**Source passage**
═══
A good read, thank you Peter.
There’s a lot more going here though;
1. Yes, the cost disclosures for investment companies are not fir for purpose. I saw this when the FCA introduced PRIIPs in January 2018. Some costs have been missed (i.e. share buy-backs) and some double-counted (i.e. related to borrowings). The FCA should never ever have introduced PRIIPs for investment companies at all. There was little or no complaining about the costs side of things in 2018 from the industry.
Furthermore, not all investment companies are the same, so no ‘one-size-fits-all’ cost disclosure regime is going to work. Some investment companies hold only listed stocks, some are funds of funds, some hold one or two SPVs on their balance sheets and get favourable accounting treatment, some are Op cos and some are Holding Cos.
There must be an intermediate categorisation available to the investor so that they can work out what type of company they are holding. A different cost regime may well apply to a number of these categories.
The investment trust industry has for years been happy to adopt the UCITS OCF (Ongoing Charges Figure) on their Factsheets to allow investors to compare and contrast with UCITS/Authorised Funds. Now the industry claims that investment companies are NOT funds. That’s a bit of a contradiction.
2. There are 3 areas on an investment company KID (Key Investor Document) – under PRIIPs. Costs, risk and performance. Why did ESMA & the FCA think that taking returns from the last 10 years, during a QE-fueled market, and then projecting these returns forwards, would work?! It is so dangerous as investors could easily make the wrong decision.
3. Some investment trusts make it clear that they are only for professional investors, yet I see some of them available to trade on retail investment platforms. There is a problem between the manufacturer and the distributor here.
4. 2 NAVs: As you may know, the FCA is looking at the issue of valuations for private markets investments. What went up quickly in QE times, does not come down quickly if it is an illiquid private markets investment. The discount to NAV, therefore, also captures a level of distrust around the valuations used for illiquid investments. All of these valuations are produced by financial models.
═══
**Task to carry out**
Decide whether each statement below agrees with the comment on investment company cost disclosures above. Answer yes or no for each, and quote the words of the comment that decide it.
(a) Costs from share buy-backs were double-counted.
(b) An investment company KID under PRIIPs covers costs, risk and performance.
(c) The FCA is examining valuations of private markets investments.

**Material supplied**
═══
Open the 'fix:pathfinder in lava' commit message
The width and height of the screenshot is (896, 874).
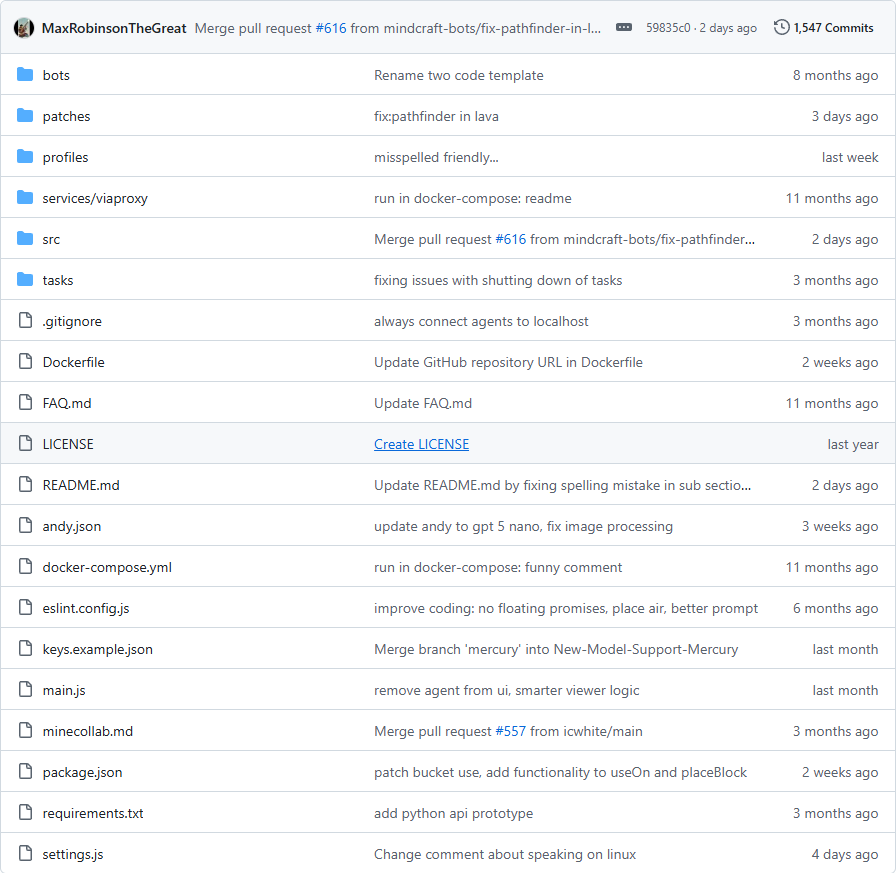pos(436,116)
═══
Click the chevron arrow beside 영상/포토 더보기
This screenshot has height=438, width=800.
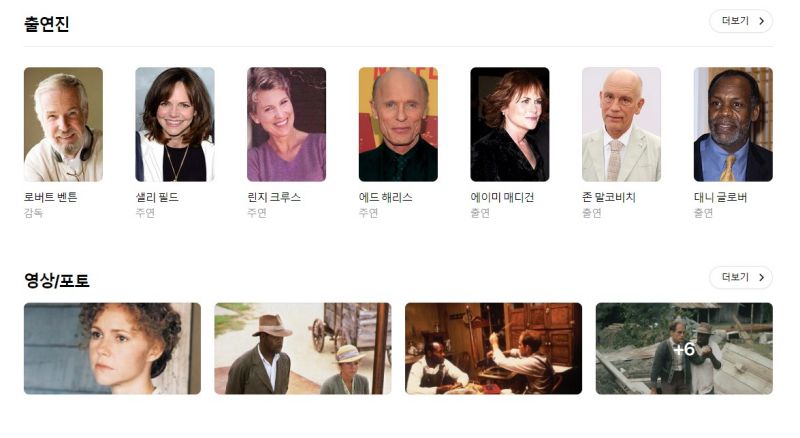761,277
═══
**Answer section**
(a) No: "Some costs have been missed (i.e. share buy-backs) and some double-counted (i.e. related to borrowings)."
(b) Yes: "There are 3 areas on an investment company KID (Key Investor Document) – under PRIIPs. Costs, risk and performance."
(c) Yes: "the FCA is looking at the issue of valuations for private markets investments."